Screen grounding items
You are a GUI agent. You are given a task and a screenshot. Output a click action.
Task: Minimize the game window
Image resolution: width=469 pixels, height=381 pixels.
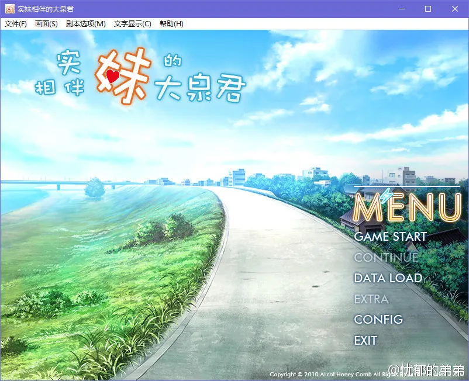401,9
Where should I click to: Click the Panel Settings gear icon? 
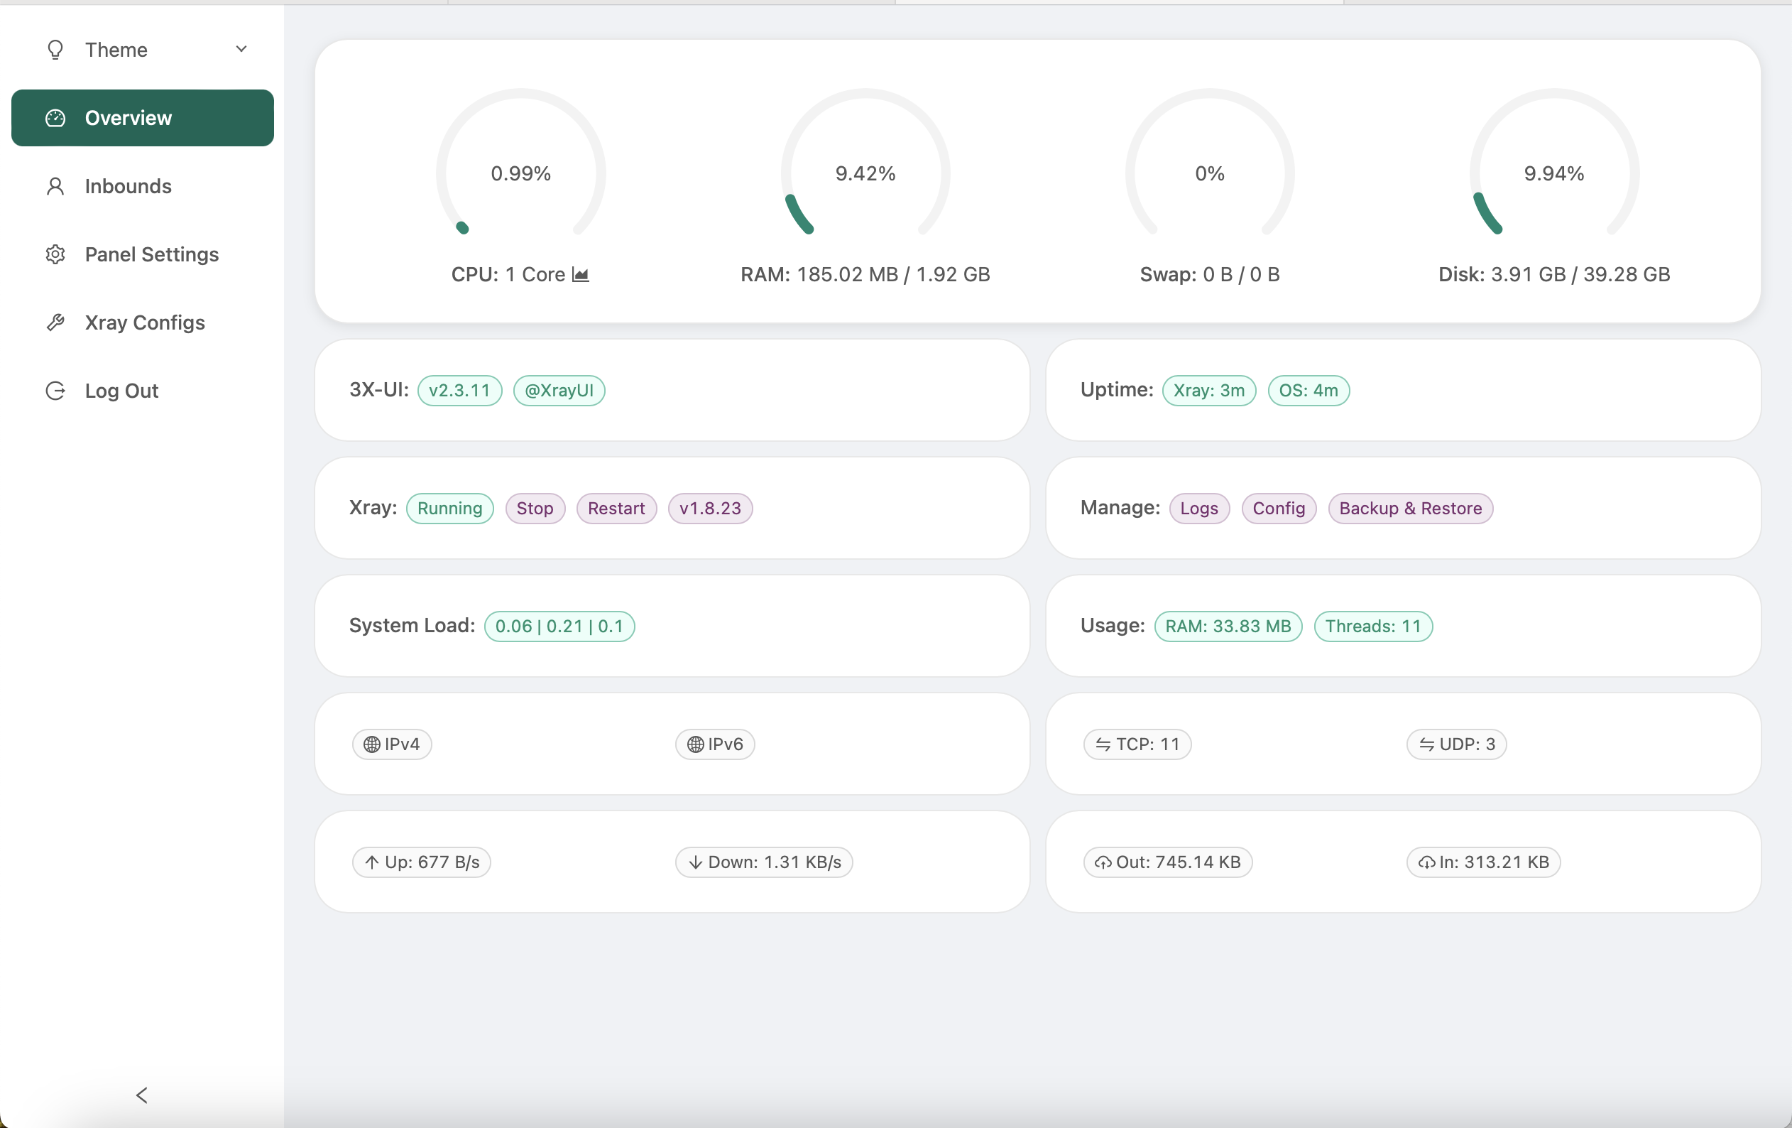(x=56, y=255)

▸ WORK REQUIRED: Write out every line of the items above again, requests included, but shift each coordinate in the answers by adding 92 to it. Leave the numbers in the requests unchanged, and omit the pictures.

▸ RESPONSE TO THE TASK:
You are a GUI agent. You are given a task and a screenshot. Output a click action.
Task: Minimize the game window
Image resolution: width=469 pixels, height=381 pixels.
493,101
Where should I click to: Click the Panel Settings gear icon? 
(x=148, y=347)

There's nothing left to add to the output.